Jean Mallinger, Les secrets esotériques dans Plutarque, Paris and Brussels, 1946

Posted on by The Ritman Library

The Ritman Library recently acquired the first – and only, according to Worldcat – edition of Les secrets esotériques dans Plutarque by Jean Mallinger (1904-1982), who was ‘Avocat près la cour d’appel de Bruxelles’, lawyer at the Court of Appeal in Brussels, as appears from the cover of this and another work by him which came out that same year: Notes sur les secrets ésotériques des pythagoriciens. Both works were jointly published and distributed by Editions Niclaus in Paris and by Librairie Veuve H.F. van de Graaf in Brussels. By 1946, Mallinger had already published an edition of La Table d’Emeraude, being the Latin text of The Emerald Tablet provided by Heinrich Khunrath with a French translation by Mallinger (Brussels, C. Platounoff, 1932) and Pythagore et les mystères (Paris, Editions Niclaus, 1944). A work announced in 1946, Les lumières d’Alexandrie (on PlotinusPorphyrius and Jamblichus) apparently remained unpublished.
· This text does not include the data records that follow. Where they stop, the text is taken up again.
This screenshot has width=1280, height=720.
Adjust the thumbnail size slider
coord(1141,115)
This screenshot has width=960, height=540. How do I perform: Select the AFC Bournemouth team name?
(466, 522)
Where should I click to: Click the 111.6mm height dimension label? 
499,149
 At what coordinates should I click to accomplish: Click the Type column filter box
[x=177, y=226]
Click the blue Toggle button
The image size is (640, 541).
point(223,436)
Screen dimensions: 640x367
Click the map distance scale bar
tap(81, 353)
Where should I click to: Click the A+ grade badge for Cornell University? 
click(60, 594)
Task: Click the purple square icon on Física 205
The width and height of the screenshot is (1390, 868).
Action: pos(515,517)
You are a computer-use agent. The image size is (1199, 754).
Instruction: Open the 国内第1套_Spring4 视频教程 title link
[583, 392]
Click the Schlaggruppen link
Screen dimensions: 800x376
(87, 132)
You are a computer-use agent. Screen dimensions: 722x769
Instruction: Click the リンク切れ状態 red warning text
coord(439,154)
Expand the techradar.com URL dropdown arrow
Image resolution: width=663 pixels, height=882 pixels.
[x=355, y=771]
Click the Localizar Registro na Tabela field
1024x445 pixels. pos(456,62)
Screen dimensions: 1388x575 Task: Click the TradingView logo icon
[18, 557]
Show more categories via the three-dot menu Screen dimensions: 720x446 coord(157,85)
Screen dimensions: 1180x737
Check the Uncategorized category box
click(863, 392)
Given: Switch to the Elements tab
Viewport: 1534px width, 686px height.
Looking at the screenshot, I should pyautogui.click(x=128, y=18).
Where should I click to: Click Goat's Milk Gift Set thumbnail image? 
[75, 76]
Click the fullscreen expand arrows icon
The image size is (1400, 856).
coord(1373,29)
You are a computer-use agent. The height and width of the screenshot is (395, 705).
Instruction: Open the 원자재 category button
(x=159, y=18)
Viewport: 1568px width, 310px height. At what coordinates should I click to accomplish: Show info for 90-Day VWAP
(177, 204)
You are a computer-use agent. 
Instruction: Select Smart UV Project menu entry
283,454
Plutarch, Mallinger wrote, is mainly known as an historian and a moral philosopher, but this is not the Plutarch he was interested in: ‘Mais ce n’est point l’historien ni le moraliste que nous saluerons en ces pages; Plutarque est bien plus que cela pour l’occultiste’ (p. 8.) – But it’s hardly the historian or the moralist we encounter here; to the occultist, Plutarch is more than that. Plutarch was a Pythagorean initiate, according to Mallinger, who noted that some of Plutarch’s precepts were obviously inspired by Pythagoras. In the preface, Mallinger elaborates on Plutarch’s advice to his fellows to turn their gaze to the marvels of the heavens and the earth.

To know, not only to watch but to see… Know how to perceive, admire, understand… Read without errors the magnificent Book of Nature manifested, which is the first, the purest of revelations… To have eyes and not to appear like those blinded ones stigmatized in the Scripture: ‘They have eyes but they do not see’. All you have to do is turn your eyes to the Heavens. Is not this the essential secret of Plutarch? (p. 10)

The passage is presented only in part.